Tadweer Group
- Industry: Waste Management
- Founded: 2008; 18 years ago
- Headquarters: Abu Dhabi, United Arab Emirates
- Parent: Abu Dhabi Developmental Holding Company
- Website: www.tadweer.ae

= Tadweer Group =

Emirati waste management company

Tadweer Group is an Abu Dhabi-based waste management and recycling services company. Initially known as the Abu Dhabi Waste Management Company (Tadweer), Tadweer was rebranded following its acquisition by Abu Dhabi Developmental Holding Company (ADQ) in 2022.

== History ==
Tadweer was established in 2008, focusing on waste management. By 2011, fees on waste producers were imposed, and the company invested 6.6 billion AED in recycling. In 2012, it became a registered environmental service provider. In 2014 Tadweer hosted EcoWASTE event for the first time which later became annual. Tadweer was acquired by Abu Dhabi Developmental Holding Company in 2022, followed by the rebranding as Tadweer Group in 2024.

In 2020, the company implemented a National Sterilisation programme. Also in 2024, Tadweer Group acquired Enviroserve, a processing hub specializing in electronic waste recycling, expanding its operations to the Middle East, Africa, and Caucasus region.

In 2023, Tadweer and Ministry of Climate Change and Environment launched Waste to Zero global decarbonization initiative.

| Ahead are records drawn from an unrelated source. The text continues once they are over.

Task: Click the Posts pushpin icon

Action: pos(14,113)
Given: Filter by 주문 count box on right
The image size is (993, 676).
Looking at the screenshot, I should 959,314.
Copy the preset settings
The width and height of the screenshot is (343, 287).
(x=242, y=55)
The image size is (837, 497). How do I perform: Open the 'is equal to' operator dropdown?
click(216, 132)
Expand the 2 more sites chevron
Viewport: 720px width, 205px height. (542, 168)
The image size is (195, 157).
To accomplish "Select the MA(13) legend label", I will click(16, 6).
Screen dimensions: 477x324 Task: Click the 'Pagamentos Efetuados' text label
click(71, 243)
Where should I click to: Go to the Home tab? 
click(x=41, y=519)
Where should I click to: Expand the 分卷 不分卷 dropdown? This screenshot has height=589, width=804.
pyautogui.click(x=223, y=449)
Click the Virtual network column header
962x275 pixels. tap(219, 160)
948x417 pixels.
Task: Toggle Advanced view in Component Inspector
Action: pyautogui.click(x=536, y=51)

In 2024, the company together with Emirates Water and Electricity Company partnered with Japanese consortium that includes Marubeni Corporation, Hitachi Zosen Inova AG (HZI), and Japan Overseas Infrastructure Investment Corporation for Transport & Urban Development (JOIN) to develop an advanced waste-to-energy facility in Abu Dhabi with annual processing capacity of 900,000 tonnes of waste.

Also in 2024, it started developing a Material Recovery Facility for recovering and capturing valuable recyclable material from municipal solid waste.

== Activities ==
Tadweer Group is a part of ADQ's Energy & Utilities portfolio. It focuses on developing sustainable waste management practices. In addition to its operations in Abu Dhabi, Tadweer Group collaborates with organizations on waste management worldwide.